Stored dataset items
----

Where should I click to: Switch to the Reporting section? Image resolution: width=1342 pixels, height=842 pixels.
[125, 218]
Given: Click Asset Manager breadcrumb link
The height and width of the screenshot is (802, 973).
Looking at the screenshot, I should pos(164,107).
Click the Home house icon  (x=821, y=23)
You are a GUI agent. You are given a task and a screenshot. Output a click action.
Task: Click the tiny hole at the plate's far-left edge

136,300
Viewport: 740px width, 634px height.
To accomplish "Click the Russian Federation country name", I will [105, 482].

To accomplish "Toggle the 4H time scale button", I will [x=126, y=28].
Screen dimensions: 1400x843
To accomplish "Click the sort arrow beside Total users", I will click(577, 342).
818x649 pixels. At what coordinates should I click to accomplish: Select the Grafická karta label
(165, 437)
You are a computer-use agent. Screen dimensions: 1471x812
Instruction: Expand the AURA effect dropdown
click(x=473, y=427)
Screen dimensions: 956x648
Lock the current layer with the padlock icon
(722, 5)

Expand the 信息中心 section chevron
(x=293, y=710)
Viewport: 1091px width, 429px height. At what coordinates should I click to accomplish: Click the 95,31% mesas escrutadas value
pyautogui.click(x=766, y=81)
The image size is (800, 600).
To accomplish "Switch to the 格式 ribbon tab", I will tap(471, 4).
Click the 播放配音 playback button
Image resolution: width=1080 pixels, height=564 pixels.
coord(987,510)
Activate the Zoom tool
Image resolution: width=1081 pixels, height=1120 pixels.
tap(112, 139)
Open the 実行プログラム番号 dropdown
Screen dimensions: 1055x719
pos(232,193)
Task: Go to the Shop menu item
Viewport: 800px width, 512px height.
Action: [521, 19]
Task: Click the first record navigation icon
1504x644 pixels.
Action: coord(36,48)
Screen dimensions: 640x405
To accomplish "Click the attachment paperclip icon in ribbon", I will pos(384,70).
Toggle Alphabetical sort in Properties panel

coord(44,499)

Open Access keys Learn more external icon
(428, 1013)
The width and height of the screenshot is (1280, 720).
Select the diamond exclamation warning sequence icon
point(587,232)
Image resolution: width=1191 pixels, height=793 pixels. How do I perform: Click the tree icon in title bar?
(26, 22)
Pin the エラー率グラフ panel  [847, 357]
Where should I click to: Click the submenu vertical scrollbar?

----

Task brief: The answer is the run of lines above from the line containing "Click the Home" through the line containing "Activate the Zoom tool", copied exactly and alone.

Written response:
Click the Home house icon  (x=821, y=23)
You are a GUI agent. You are given a task and a screenshot. Output a click action.
Task: Click the tiny hole at the plate's far-left edge

136,300
Viewport: 740px width, 634px height.
To accomplish "Click the Russian Federation country name", I will [105, 482].

To accomplish "Toggle the 4H time scale button", I will [x=126, y=28].
Screen dimensions: 1400x843
To accomplish "Click the sort arrow beside Total users", I will click(577, 342).
818x649 pixels. At what coordinates should I click to accomplish: Select the Grafická karta label
(165, 437)
You are a computer-use agent. Screen dimensions: 1471x812
Instruction: Expand the AURA effect dropdown
click(x=473, y=427)
Screen dimensions: 956x648
Lock the current layer with the padlock icon
(722, 5)

Expand the 信息中心 section chevron
(x=293, y=710)
Viewport: 1091px width, 429px height. At what coordinates should I click to accomplish: Click the 95,31% mesas escrutadas value
pyautogui.click(x=766, y=81)
The image size is (800, 600).
To accomplish "Switch to the 格式 ribbon tab", I will tap(471, 4).
Click the 播放配音 playback button
Image resolution: width=1080 pixels, height=564 pixels.
coord(987,510)
Activate the Zoom tool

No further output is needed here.